The Company assumes no responsibility to update forward-looking statements made herein or otherwise.


For more information:

Investor Relations
Kevin Monaco, (212) 389-6815

Media
Jessica Baltera, (212) 389-7584

Non-GAAP Financial Measures

The company operates on a global basis, with the majority of net revenues generated outside of the U.S.
Accordingly, fluctuations in foreign currency exchange rates can affect results of operations. Therefore, to supplement financial results presented in accordance with GAAP, certain financial information is presented

6



excluding the impact of foreign currency exchange translations to provide a framework for assessing how the underlying businesses performed excluding the impact of foreign currency exchange translations (“constant currency”). Constant currency information compares results between periods as if exchange rates had remained constant period-over-period, with the current period’s results calculated at the prior-year period’s rates. The Company calculates constant currency information by translating current and prior-period results for entities reporting in currencies other than U.S. dollars into U.S. dollars using constant foreign currency exchange rates. The constant currency calculations do not adjust for the impact of revaluing specific transactions denominated in a currency that is different to the functional currency of that entity when exchange rates fluctuate. The constant currency information presented may not be comparable to similarly titled measures reported by other companies. The Company discloses the following constant currency financial measures: net revenues and adjusted operating income.

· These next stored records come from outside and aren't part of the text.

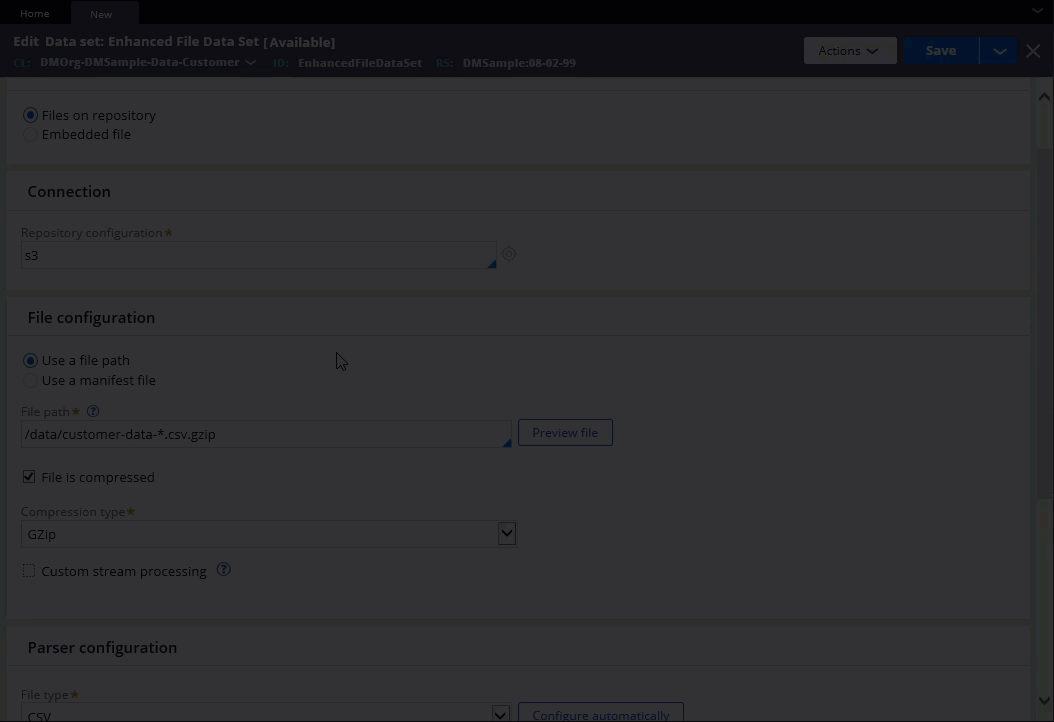Screen dimensions: 1054x722
Task: Enable Custom stream processing checkbox
Action: pyautogui.click(x=29, y=571)
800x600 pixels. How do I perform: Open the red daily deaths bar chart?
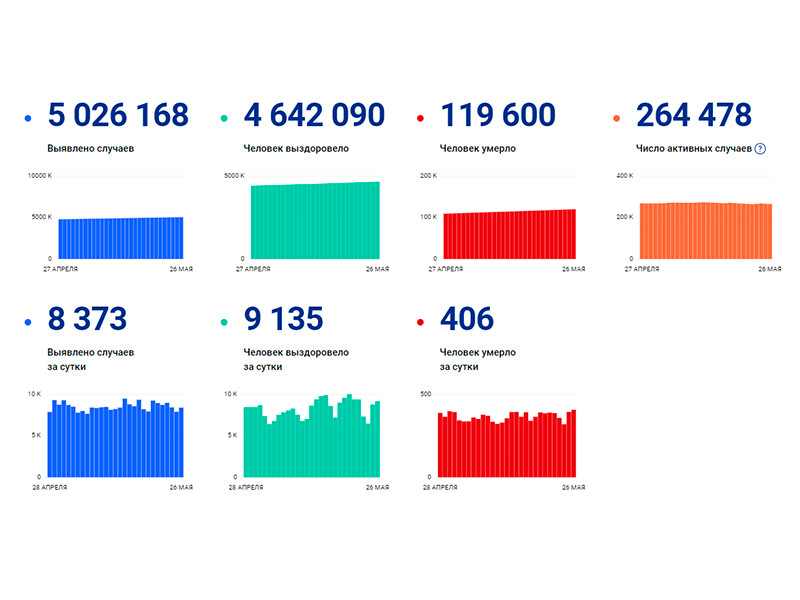point(509,443)
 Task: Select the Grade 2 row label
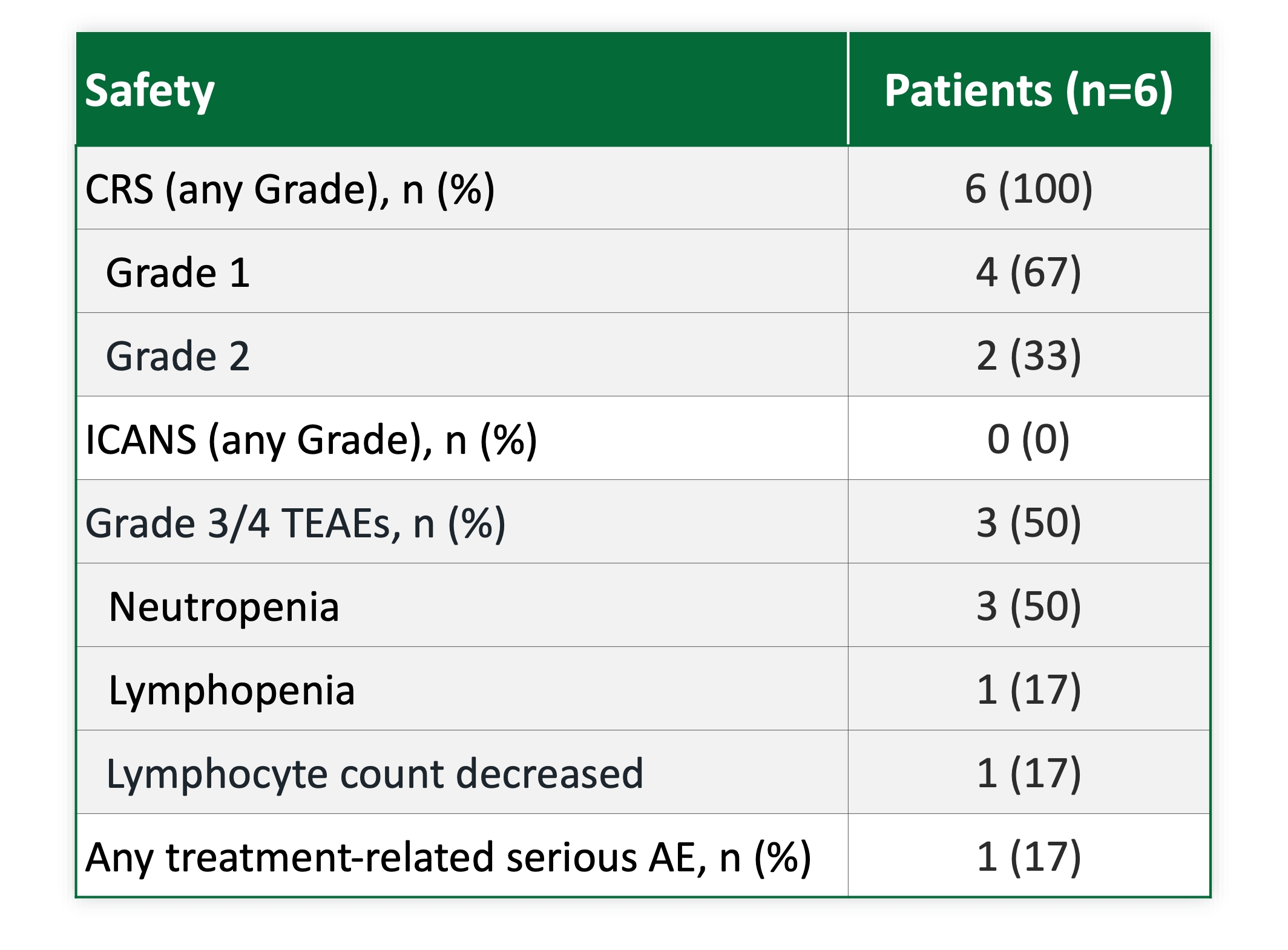coord(177,356)
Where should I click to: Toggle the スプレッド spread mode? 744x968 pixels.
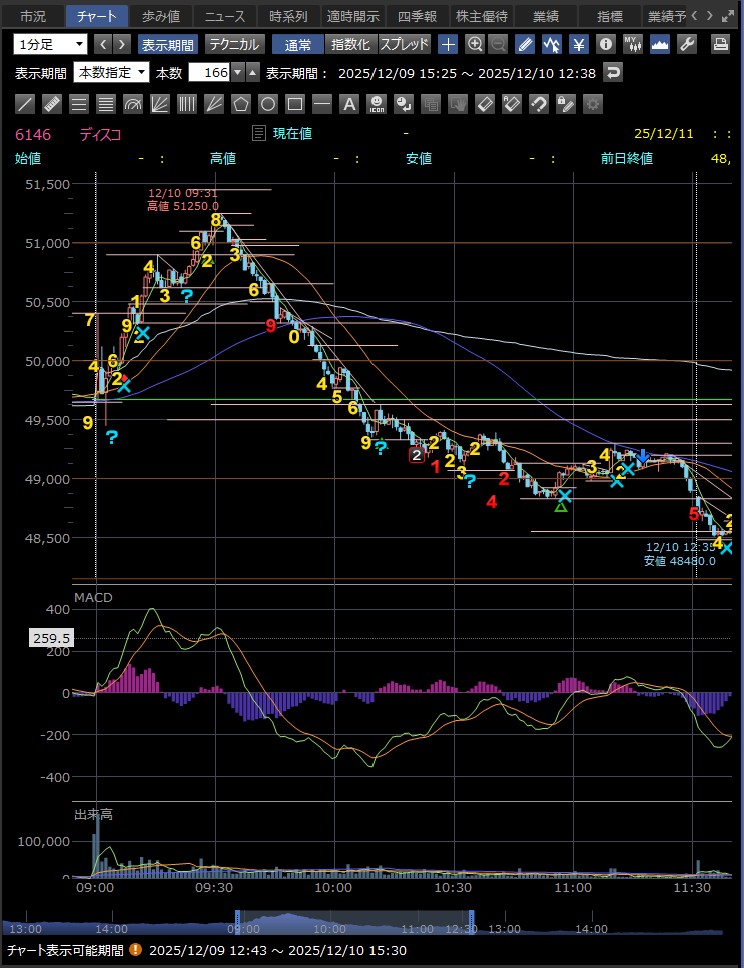click(404, 44)
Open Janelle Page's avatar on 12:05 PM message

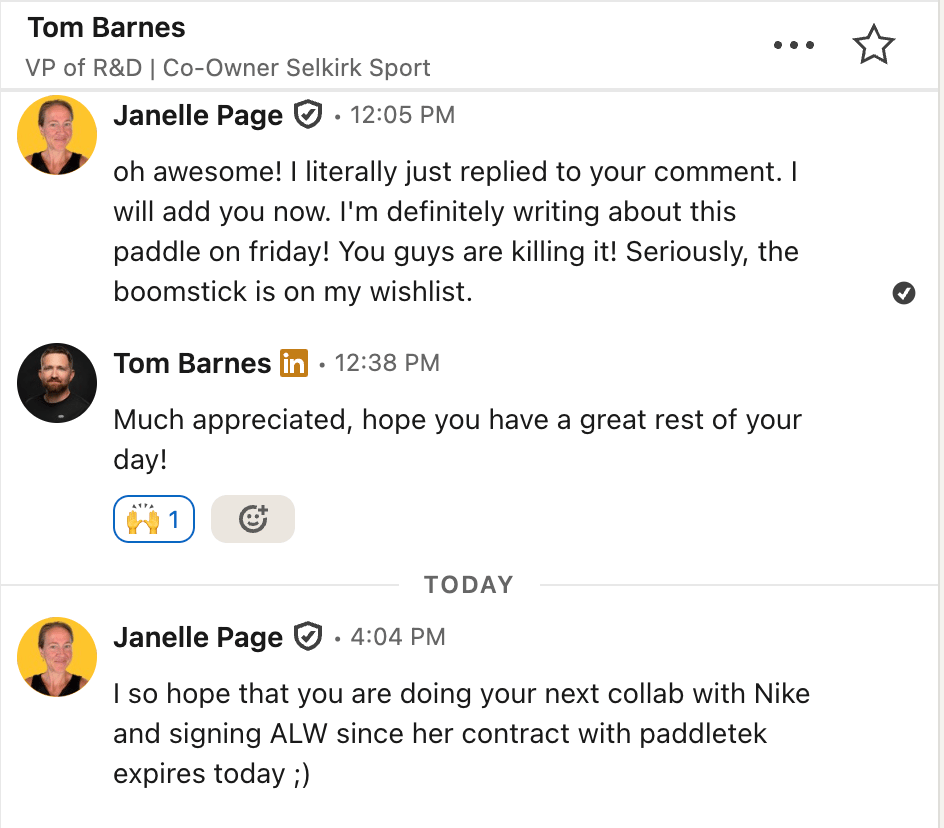[x=57, y=135]
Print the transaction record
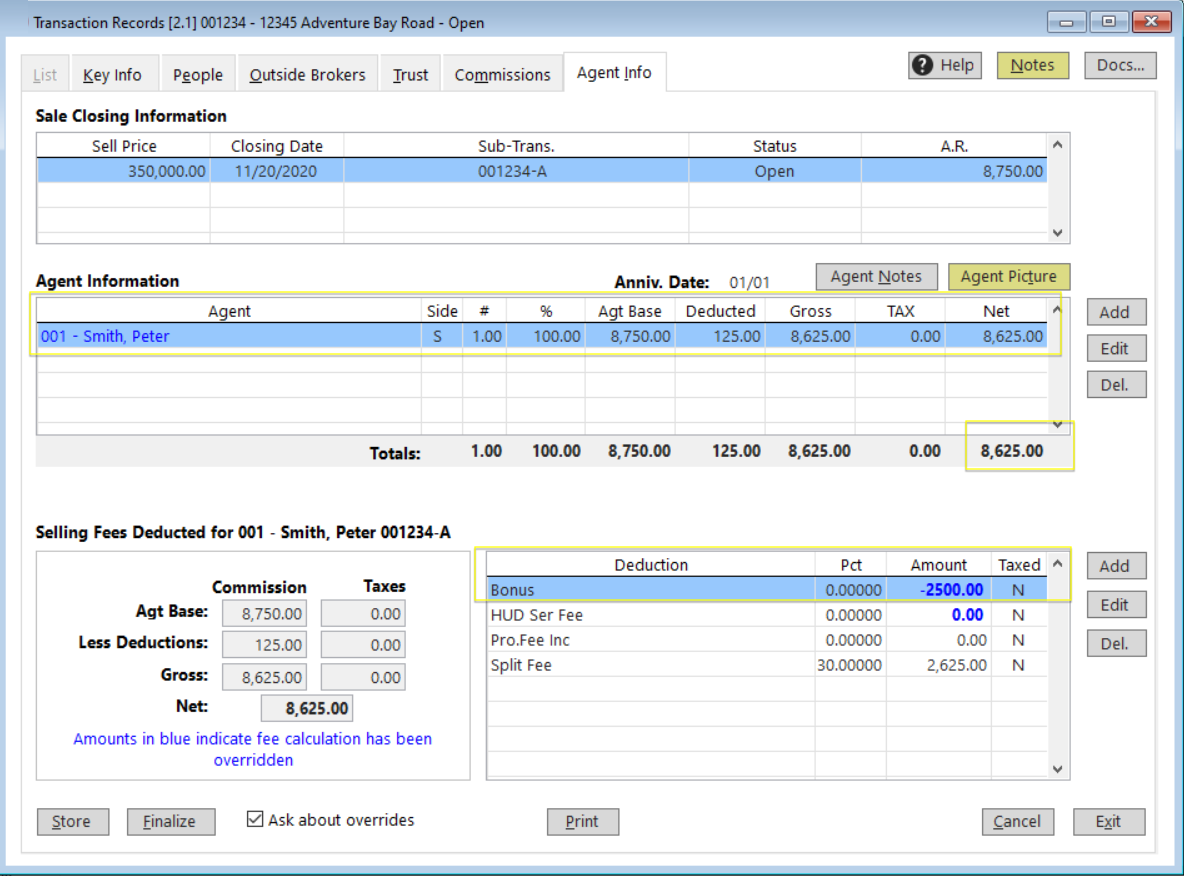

The Company presents growth on a like-for-like basis. The Company believes that like-for-like growth better enables management and investors to analyze and compare our organic growth from period to period. In the periods described in this release, like-for-like growth excludes the impact of foreign currency exchange translations, the discontinuation of the TJoy brand, the reorganization of our mass business in China, the divestiture of one of our licenses, the expiration of a certain North American service agreement that was not renewed, and net revenues attributable to the acquisition of Bourjois, and does not exclude revenues from the acquisition or conversion of third-party distributors. For reconciliation of our net revenues like-for-like growth, see the table entitled “Reconciliation of Reported Net Revenues to Like-For-Like Net Revenues.” For a reconciliation of our like-for-like growth by segment and geographic region, see the tables entitled “Net Revenues and Adjusted Operating Income by Segment” and “Net Revenues by Geographic Regions.”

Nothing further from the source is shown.